Assignment: A faithful copy is needed. Set down all of the data below exactly.

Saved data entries
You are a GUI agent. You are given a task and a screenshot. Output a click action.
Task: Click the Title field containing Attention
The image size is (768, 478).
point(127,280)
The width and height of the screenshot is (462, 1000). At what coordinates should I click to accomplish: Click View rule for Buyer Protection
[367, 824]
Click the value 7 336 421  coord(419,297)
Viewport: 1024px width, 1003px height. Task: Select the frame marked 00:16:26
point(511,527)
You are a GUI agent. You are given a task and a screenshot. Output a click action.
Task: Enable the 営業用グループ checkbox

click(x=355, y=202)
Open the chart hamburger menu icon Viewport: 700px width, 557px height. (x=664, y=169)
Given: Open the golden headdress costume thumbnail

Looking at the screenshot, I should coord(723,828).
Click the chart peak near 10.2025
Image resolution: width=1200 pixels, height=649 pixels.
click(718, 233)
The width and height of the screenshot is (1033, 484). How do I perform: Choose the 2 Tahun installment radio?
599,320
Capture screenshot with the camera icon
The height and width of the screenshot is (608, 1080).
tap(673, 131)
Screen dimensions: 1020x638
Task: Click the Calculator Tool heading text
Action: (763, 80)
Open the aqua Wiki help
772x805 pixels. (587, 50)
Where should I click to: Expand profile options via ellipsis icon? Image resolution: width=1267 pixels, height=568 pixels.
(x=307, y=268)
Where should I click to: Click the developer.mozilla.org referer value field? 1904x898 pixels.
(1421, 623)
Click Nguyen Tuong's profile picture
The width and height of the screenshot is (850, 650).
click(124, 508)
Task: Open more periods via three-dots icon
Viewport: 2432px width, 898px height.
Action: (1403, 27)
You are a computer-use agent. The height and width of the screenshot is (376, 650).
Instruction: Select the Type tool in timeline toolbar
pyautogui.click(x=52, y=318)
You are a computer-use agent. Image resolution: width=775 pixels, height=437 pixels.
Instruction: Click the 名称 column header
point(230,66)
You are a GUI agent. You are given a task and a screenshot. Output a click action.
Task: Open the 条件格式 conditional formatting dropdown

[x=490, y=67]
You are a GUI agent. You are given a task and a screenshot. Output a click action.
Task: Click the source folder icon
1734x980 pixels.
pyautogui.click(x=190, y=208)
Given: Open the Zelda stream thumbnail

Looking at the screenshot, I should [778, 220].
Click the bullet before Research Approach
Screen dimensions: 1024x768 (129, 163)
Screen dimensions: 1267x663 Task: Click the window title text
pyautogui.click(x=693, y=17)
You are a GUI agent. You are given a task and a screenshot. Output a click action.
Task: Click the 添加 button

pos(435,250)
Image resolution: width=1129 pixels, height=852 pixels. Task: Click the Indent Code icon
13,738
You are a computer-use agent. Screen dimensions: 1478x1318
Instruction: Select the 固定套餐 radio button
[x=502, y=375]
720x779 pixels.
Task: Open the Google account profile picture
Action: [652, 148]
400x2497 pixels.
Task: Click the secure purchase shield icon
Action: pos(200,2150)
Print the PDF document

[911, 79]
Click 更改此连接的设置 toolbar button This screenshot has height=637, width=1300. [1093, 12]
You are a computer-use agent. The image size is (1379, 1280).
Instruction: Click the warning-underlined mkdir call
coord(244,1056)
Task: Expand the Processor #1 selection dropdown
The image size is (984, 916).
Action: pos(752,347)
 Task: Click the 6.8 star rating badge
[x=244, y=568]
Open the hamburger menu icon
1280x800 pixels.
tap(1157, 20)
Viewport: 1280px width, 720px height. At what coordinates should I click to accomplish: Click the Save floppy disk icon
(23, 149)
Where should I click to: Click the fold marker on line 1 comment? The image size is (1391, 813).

Reply:
You are a GUI agent. You are given a task and a screenshot. Output a click action.
Task: Click the Title field containing Attention
The image size is (768, 478).
point(127,280)
The width and height of the screenshot is (462, 1000). At what coordinates should I click to accomplish: Click View rule for Buyer Protection
[367, 824]
Click the value 7 336 421  coord(419,297)
Viewport: 1024px width, 1003px height. Task: Select the frame marked 00:16:26
point(511,527)
You are a GUI agent. You are given a task and a screenshot. Output a click action.
Task: Enable the 営業用グループ checkbox

click(x=355, y=202)
Open the chart hamburger menu icon Viewport: 700px width, 557px height. (x=664, y=169)
Given: Open the golden headdress costume thumbnail

Looking at the screenshot, I should coord(723,828).
Click the chart peak near 10.2025
Image resolution: width=1200 pixels, height=649 pixels.
click(718, 233)
The width and height of the screenshot is (1033, 484). How do I perform: Choose the 2 Tahun installment radio?
599,320
Capture screenshot with the camera icon
The height and width of the screenshot is (608, 1080).
tap(673, 131)
Screen dimensions: 1020x638
Task: Click the Calculator Tool heading text
Action: (763, 80)
Open the aqua Wiki help
772x805 pixels. (587, 50)
Where should I click to: Expand profile options via ellipsis icon? Image resolution: width=1267 pixels, height=568 pixels.
(x=307, y=268)
Where should I click to: Click the developer.mozilla.org referer value field? 1904x898 pixels.
(1421, 623)
Click Nguyen Tuong's profile picture
The width and height of the screenshot is (850, 650).
click(124, 508)
Task: Open more periods via three-dots icon
Viewport: 2432px width, 898px height.
Action: (1403, 27)
You are a computer-use agent. The height and width of the screenshot is (376, 650).
Instruction: Select the Type tool in timeline toolbar
pyautogui.click(x=52, y=318)
You are a computer-use agent. Image resolution: width=775 pixels, height=437 pixels.
Instruction: Click the 名称 column header
point(230,66)
You are a GUI agent. You are given a task and a screenshot. Output a click action.
Task: Open the 条件格式 conditional formatting dropdown

[x=490, y=67]
You are a GUI agent. You are given a task and a screenshot. Output a click action.
Task: Click the source folder icon
1734x980 pixels.
pyautogui.click(x=190, y=208)
Given: Open the Zelda stream thumbnail

Looking at the screenshot, I should [778, 220].
Click the bullet before Research Approach
Screen dimensions: 1024x768 (129, 163)
Screen dimensions: 1267x663 Task: Click the window title text
pyautogui.click(x=693, y=17)
You are a GUI agent. You are given a task and a screenshot. Output a click action.
Task: Click the 添加 button

pos(435,250)
Image resolution: width=1129 pixels, height=852 pixels. Task: Click the Indent Code icon
13,738
You are a computer-use agent. Screen dimensions: 1478x1318
Instruction: Select the 固定套餐 radio button
[x=502, y=375]
720x779 pixels.
Task: Open the Google account profile picture
Action: [652, 148]
400x2497 pixels.
Task: Click the secure purchase shield icon
Action: pos(200,2150)
Print the PDF document

[911, 79]
Click 更改此连接的设置 toolbar button This screenshot has height=637, width=1300. [1093, 12]
You are a computer-use agent. The image size is (1379, 1280).
Instruction: Click the warning-underlined mkdir call
coord(244,1056)
Task: Expand the Processor #1 selection dropdown
The image size is (984, 916).
Action: pos(752,347)
 Task: Click the 6.8 star rating badge
[x=244, y=568]
Open the hamburger menu icon
1280x800 pixels.
tap(1157, 20)
Viewport: 1280px width, 720px height. At what coordinates should I click to accomplish: Click the Save floppy disk icon
(23, 149)
Where should I click to: Click the fold marker on line 1 comment? The image size is (1391, 813).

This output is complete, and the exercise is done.